_QUOTED TEXT_
↓↓↓

# First one for comment



## Dunluchyn (Sep 11, 2012)

This is one of a series I took during the last partial eclipse. I initially wanted to try and get rid of  the colours from the ring, but the more I look at it, the more I like the warmth they seem to bring to the composition...thoughts?


----------



## ClosetWriter (Sep 11, 2012)

My thoughts (for what they are worth)... Photography is an art, and you as the artist are allowed to do whatever it is that makes it work for you. I have taken shots that I thought were some of my best, but others don't seem to understand what it is that I saw in the subject. As long as it moves or inspires you - then it is perfect. Myself -- I like it.


----------



## Dunluchyn (Sep 12, 2012)

Thanks...I guess that this Forum is a bit of a leap of faith for me. I've put up pics in other place and friends etc make the right noises, but I prefer to have some constructive input from others who do similar...and can give me some pointers on how to improve. 

I don't really like using a lot of image enhancing tools, I prefer to capture what has caught my inner eye and try and make it appealing to a wider group...does that make sense?


----------



## vangoghsear (Sep 12, 2012)

It creates a mood.  I like it.


----------



## Gumby (Sep 12, 2012)

I like the ring, it adds to the mood, I think.


----------



## ClosetWriter (Sep 13, 2012)

Removed.


----------



## Dunluchyn (Sep 14, 2012)

That's excellent, simple, understated and quite stunning


----------



## Cran (Sep 14, 2012)

I barely notice the colour, but I am struck by the way the palm fronds suggest eyelashes. 

I don't know if the graininess in the ring is an artifact of the lens or filter (if you used a filter), 
but it reminds me of the SOHO images recording the impacts of high velocity particles coming from the sun.


----------

↑↑↑

_GIVEN TASK A_
List every username that posted in the eclipse photo thread, naming each only once.
The forum thread and the rows after it have no connection to each other.

_MATERIAL SHOWN_
↓↓↓

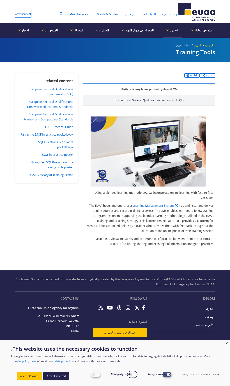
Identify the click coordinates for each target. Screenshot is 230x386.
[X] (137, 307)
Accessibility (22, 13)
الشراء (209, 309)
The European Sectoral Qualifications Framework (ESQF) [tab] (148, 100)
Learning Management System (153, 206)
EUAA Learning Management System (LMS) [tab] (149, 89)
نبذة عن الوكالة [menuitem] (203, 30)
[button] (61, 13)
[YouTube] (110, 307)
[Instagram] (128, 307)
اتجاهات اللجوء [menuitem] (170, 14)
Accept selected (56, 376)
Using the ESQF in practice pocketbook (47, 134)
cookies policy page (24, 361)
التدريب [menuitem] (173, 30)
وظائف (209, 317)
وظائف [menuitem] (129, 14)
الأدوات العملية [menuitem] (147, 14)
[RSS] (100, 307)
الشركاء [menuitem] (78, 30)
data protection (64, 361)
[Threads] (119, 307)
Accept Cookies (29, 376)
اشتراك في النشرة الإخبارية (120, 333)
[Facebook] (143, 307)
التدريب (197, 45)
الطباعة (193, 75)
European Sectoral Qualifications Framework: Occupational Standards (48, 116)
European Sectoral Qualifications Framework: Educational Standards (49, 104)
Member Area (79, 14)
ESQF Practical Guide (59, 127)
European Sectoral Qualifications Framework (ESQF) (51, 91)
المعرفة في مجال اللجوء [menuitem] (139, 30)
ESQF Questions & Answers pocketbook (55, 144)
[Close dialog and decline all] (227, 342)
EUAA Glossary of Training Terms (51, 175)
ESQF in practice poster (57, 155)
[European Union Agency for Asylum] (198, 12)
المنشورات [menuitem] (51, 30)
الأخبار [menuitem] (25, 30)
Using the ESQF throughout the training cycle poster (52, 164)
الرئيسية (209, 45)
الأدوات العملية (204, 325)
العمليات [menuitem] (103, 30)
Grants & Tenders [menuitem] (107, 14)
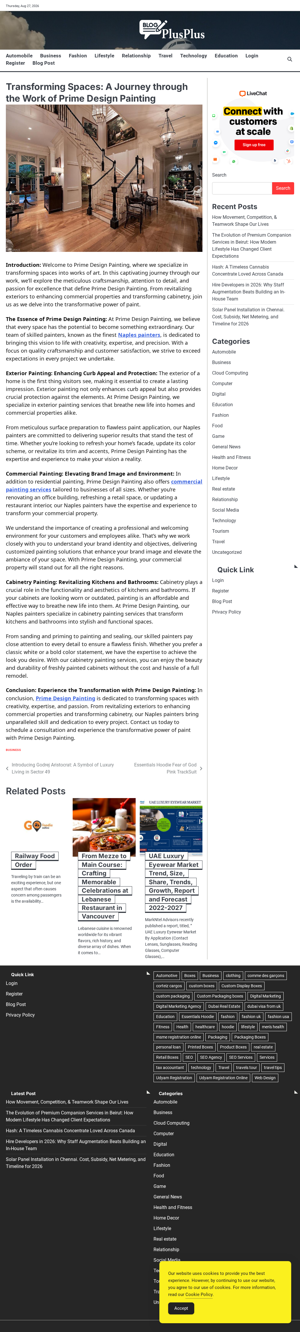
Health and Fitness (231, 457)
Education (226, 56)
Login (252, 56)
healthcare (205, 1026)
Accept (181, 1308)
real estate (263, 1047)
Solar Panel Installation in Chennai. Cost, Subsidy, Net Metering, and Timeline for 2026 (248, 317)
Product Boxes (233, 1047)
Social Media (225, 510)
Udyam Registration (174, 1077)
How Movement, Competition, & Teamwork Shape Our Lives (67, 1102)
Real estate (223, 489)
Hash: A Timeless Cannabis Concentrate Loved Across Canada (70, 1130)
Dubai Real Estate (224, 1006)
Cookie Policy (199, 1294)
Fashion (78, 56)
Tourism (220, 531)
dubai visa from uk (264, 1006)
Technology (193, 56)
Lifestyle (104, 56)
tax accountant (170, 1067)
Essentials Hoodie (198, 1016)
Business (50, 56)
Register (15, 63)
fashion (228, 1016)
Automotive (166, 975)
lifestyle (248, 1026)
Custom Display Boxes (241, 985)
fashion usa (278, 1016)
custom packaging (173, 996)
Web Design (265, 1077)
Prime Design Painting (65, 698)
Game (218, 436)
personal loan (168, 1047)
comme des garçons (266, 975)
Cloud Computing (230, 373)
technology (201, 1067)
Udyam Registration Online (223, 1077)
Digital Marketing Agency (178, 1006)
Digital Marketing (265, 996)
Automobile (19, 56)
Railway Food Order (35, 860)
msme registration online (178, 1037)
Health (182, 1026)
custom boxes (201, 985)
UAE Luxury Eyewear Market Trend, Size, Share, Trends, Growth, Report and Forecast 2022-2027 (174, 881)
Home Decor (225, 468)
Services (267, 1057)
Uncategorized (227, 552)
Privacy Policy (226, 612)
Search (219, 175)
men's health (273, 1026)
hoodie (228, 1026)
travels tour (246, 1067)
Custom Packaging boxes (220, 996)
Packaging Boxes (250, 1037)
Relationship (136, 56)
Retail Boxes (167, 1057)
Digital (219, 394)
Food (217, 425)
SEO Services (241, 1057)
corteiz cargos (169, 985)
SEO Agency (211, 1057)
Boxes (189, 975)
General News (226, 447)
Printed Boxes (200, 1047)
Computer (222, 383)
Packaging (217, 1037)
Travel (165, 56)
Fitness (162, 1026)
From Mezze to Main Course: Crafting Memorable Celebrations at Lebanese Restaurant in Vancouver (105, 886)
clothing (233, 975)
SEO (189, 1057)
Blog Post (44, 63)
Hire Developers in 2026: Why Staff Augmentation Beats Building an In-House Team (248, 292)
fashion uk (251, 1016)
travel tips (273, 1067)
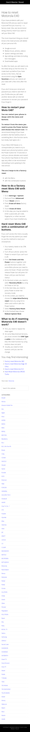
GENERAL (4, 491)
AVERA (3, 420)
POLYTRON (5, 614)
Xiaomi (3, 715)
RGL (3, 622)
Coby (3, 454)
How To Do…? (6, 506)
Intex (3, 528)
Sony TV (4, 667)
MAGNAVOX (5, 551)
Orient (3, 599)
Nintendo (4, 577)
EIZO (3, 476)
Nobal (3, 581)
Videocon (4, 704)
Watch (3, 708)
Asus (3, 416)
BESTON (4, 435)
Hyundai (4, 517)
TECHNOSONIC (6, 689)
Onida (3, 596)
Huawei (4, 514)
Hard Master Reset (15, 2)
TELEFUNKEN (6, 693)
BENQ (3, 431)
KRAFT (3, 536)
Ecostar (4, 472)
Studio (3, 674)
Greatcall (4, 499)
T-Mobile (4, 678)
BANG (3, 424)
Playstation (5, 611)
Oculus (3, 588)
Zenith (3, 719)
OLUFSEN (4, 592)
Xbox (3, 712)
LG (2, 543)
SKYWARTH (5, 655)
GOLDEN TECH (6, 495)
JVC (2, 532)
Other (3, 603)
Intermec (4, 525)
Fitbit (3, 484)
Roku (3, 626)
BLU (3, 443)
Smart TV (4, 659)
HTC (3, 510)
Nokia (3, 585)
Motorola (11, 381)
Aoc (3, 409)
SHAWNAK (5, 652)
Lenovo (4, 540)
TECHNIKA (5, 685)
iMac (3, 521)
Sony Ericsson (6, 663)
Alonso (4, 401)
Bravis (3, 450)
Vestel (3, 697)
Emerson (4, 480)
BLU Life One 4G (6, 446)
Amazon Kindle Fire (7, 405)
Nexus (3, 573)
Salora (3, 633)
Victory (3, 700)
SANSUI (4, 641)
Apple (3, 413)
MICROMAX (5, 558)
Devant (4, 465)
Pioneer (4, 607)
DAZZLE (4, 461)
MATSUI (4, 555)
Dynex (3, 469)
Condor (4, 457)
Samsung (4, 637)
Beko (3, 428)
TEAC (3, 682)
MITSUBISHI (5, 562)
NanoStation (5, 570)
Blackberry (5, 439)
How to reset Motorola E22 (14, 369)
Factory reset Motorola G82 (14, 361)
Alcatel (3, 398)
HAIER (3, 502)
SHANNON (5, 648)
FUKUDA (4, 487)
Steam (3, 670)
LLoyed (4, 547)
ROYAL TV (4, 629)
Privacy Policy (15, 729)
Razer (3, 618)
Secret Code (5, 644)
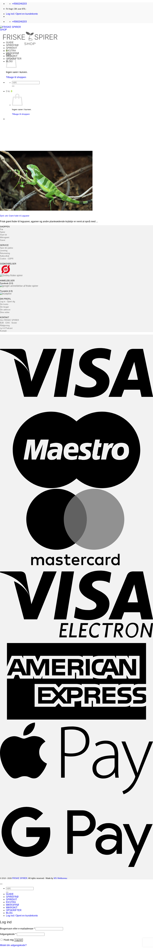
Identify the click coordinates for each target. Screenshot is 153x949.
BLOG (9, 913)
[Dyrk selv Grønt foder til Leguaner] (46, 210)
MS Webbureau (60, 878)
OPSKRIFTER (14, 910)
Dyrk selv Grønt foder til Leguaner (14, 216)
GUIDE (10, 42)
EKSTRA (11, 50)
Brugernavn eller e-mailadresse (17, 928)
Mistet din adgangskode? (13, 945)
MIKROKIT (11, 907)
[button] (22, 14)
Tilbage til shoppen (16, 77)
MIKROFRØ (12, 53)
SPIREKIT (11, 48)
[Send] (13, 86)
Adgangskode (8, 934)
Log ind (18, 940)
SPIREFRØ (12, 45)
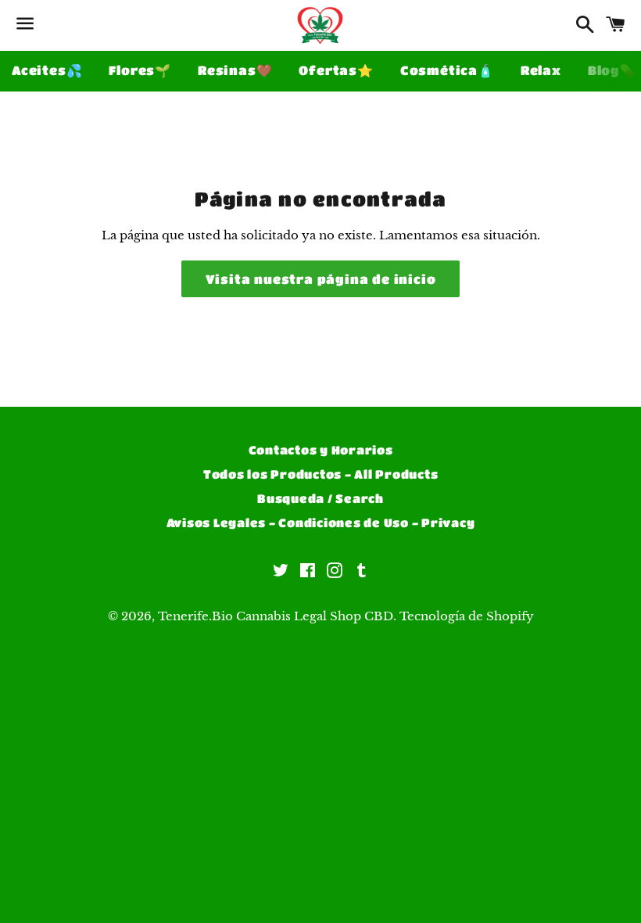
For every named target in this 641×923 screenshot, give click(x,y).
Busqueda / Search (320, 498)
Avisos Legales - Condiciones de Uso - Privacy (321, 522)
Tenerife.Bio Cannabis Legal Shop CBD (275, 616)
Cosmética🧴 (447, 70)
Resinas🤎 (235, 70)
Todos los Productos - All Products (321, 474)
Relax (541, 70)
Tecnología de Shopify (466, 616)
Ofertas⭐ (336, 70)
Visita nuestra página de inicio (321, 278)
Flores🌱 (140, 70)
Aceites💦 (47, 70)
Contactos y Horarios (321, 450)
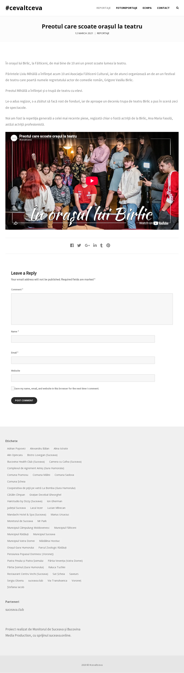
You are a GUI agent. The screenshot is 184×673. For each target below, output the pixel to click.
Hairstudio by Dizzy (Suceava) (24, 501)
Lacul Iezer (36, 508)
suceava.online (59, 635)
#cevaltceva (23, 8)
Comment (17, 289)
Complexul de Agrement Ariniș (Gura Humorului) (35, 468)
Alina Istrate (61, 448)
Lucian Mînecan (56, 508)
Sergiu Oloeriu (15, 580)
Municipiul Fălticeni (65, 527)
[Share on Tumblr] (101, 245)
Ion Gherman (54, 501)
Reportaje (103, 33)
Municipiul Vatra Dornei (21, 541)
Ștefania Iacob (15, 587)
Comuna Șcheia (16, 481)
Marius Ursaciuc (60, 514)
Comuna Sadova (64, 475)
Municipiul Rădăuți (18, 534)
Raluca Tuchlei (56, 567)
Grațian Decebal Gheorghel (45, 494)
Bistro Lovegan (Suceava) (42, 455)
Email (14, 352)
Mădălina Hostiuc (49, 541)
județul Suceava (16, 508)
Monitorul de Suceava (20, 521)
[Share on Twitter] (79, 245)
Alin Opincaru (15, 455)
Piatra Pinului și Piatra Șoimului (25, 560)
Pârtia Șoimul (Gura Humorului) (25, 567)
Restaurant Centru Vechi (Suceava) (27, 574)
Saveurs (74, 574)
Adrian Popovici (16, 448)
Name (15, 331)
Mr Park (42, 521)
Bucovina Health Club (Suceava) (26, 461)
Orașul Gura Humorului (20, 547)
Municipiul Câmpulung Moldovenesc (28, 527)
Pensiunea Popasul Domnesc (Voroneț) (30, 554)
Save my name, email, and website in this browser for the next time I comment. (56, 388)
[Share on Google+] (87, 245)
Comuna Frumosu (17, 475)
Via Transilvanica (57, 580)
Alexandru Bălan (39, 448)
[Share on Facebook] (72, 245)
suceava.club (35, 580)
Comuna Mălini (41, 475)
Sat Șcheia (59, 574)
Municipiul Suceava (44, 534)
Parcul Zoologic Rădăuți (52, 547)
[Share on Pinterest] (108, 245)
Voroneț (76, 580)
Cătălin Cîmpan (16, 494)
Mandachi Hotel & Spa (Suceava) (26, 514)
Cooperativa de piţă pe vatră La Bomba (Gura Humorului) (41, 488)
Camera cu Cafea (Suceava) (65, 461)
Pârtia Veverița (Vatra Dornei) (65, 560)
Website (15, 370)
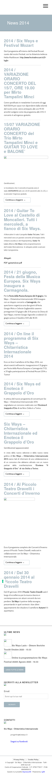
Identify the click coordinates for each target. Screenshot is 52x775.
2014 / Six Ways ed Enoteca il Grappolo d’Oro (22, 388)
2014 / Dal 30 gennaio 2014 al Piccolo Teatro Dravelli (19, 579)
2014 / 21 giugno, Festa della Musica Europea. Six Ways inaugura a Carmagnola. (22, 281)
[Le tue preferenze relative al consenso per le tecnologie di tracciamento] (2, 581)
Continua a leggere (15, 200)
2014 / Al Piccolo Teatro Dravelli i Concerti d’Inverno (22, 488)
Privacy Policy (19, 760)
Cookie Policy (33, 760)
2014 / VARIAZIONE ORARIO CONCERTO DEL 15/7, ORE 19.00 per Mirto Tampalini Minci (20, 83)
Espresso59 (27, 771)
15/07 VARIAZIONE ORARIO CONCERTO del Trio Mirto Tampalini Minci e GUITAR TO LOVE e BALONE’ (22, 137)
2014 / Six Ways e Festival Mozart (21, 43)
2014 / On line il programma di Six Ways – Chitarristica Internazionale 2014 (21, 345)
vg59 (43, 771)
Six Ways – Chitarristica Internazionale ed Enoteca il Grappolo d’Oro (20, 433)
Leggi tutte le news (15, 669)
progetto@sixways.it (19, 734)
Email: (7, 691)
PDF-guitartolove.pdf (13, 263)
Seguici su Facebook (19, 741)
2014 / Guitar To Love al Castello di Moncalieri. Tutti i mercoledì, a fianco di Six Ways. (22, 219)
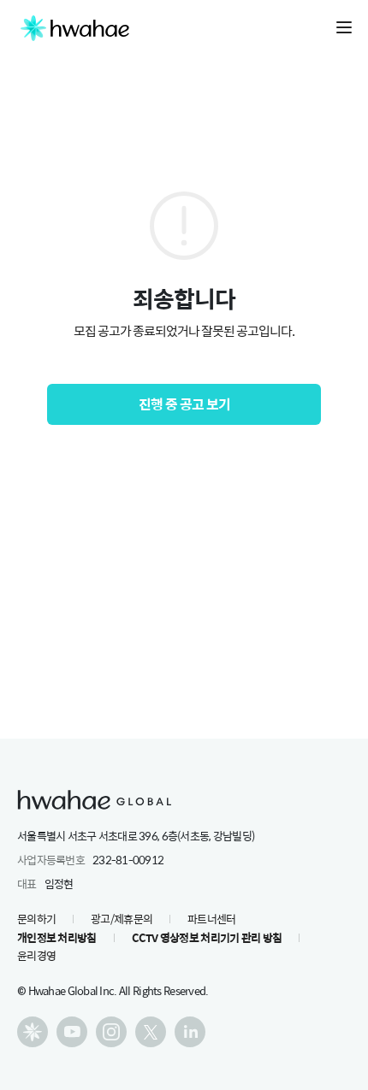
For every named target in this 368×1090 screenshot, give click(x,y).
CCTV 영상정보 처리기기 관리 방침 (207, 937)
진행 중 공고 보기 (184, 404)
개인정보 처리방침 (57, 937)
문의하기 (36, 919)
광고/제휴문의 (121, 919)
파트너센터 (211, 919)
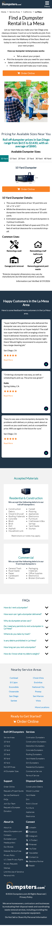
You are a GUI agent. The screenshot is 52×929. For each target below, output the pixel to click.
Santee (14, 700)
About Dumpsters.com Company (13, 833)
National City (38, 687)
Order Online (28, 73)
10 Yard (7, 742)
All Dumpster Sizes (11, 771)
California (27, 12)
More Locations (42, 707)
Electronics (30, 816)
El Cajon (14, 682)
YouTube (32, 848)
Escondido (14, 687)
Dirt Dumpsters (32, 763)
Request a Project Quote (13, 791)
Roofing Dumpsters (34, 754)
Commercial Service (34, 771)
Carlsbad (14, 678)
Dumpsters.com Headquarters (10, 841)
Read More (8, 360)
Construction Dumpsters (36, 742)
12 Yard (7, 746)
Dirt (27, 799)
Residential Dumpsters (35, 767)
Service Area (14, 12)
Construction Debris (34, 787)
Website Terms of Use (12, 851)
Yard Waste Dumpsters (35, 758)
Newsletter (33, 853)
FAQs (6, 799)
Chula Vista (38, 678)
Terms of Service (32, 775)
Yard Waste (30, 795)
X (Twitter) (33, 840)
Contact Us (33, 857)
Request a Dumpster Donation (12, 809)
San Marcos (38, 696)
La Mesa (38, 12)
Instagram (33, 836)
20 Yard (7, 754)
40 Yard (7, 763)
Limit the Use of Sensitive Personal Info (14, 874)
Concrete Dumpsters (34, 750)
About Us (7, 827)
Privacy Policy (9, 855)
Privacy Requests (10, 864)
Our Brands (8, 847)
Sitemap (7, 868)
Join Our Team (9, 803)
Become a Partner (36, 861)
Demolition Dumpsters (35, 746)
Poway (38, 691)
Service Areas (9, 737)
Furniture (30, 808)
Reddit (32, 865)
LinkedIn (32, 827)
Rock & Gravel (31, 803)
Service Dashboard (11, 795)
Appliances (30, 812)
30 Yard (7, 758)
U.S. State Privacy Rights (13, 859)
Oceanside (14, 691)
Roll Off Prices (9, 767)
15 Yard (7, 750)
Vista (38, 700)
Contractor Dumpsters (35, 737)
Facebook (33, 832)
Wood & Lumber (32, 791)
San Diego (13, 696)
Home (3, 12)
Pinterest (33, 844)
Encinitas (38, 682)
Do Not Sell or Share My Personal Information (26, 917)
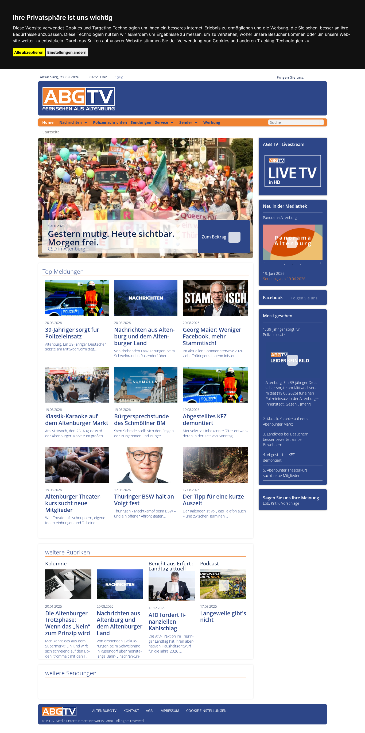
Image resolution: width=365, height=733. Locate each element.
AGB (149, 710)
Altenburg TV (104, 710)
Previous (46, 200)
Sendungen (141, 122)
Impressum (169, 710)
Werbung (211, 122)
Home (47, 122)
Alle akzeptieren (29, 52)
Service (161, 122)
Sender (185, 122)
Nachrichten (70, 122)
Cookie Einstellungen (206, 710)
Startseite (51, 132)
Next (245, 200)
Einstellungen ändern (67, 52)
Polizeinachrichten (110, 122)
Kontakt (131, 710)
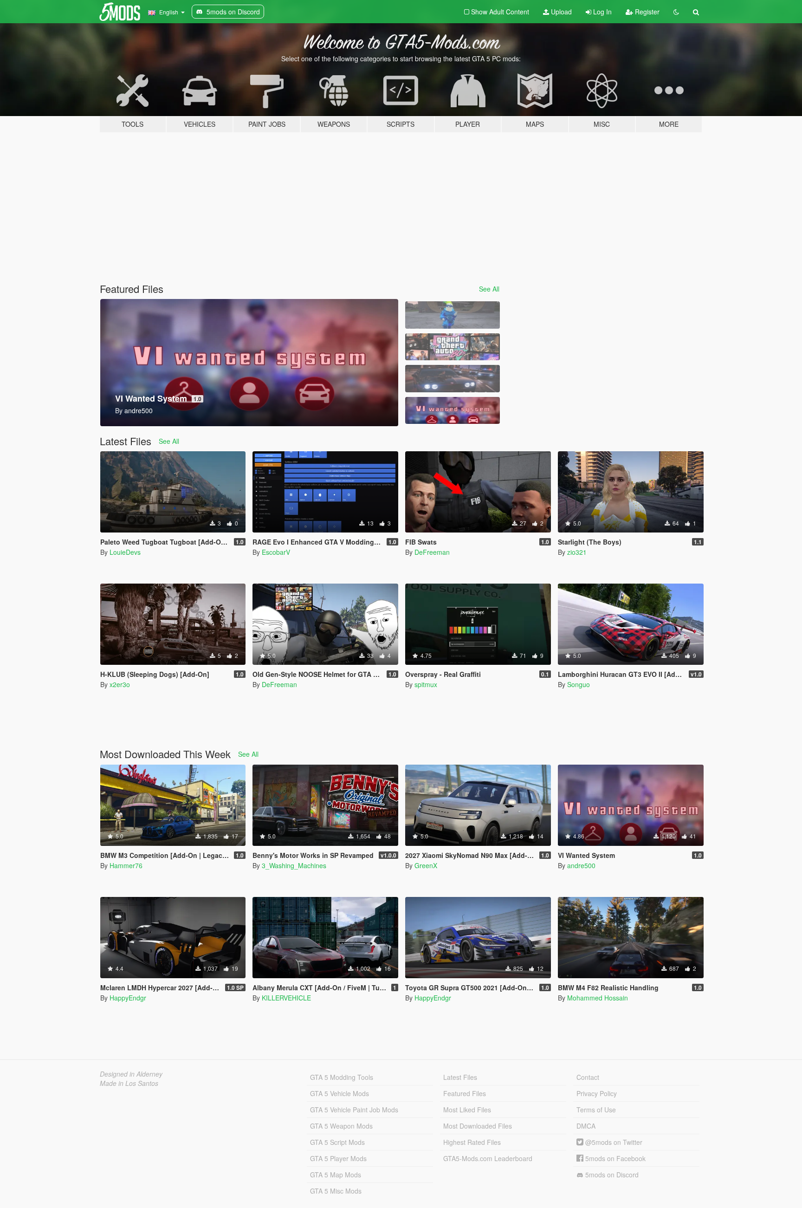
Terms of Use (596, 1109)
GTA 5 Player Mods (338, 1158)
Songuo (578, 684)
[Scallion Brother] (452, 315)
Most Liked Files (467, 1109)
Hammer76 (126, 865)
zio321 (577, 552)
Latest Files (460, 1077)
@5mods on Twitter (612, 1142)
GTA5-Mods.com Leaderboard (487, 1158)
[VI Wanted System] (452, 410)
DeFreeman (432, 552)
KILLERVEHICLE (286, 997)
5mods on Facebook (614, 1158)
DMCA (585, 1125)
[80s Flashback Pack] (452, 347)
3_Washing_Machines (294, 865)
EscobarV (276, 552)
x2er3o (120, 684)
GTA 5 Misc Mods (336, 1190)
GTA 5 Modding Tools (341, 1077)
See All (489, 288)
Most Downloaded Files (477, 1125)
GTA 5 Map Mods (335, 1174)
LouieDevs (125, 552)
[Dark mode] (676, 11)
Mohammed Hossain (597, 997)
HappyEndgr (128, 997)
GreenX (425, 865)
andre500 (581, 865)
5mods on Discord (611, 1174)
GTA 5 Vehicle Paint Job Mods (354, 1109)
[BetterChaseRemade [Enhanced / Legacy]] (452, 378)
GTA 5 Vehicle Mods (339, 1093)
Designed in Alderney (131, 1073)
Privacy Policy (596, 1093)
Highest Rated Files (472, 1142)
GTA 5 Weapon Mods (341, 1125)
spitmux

↑↑↑

_GIVEN TASK B_
In the rows, from the first line up to and including the line with "Learning Management System (153, 206)", change "Accessibility" to "Accessibility options" and give those lines again without the pictures.

_CORRECT RESPONSE A_
Dunluchyn, ClosetWriter, vangoghsear, Gumby, Cran

_CORRECT RESPONSE B_
Identify the click coordinates for each target. Screenshot is 230x386.
[X] (137, 307)
Accessibility options (22, 13)
الشراء (209, 309)
The European Sectoral Qualifications Framework (ESQF) [tab] (148, 100)
Learning Management System (153, 206)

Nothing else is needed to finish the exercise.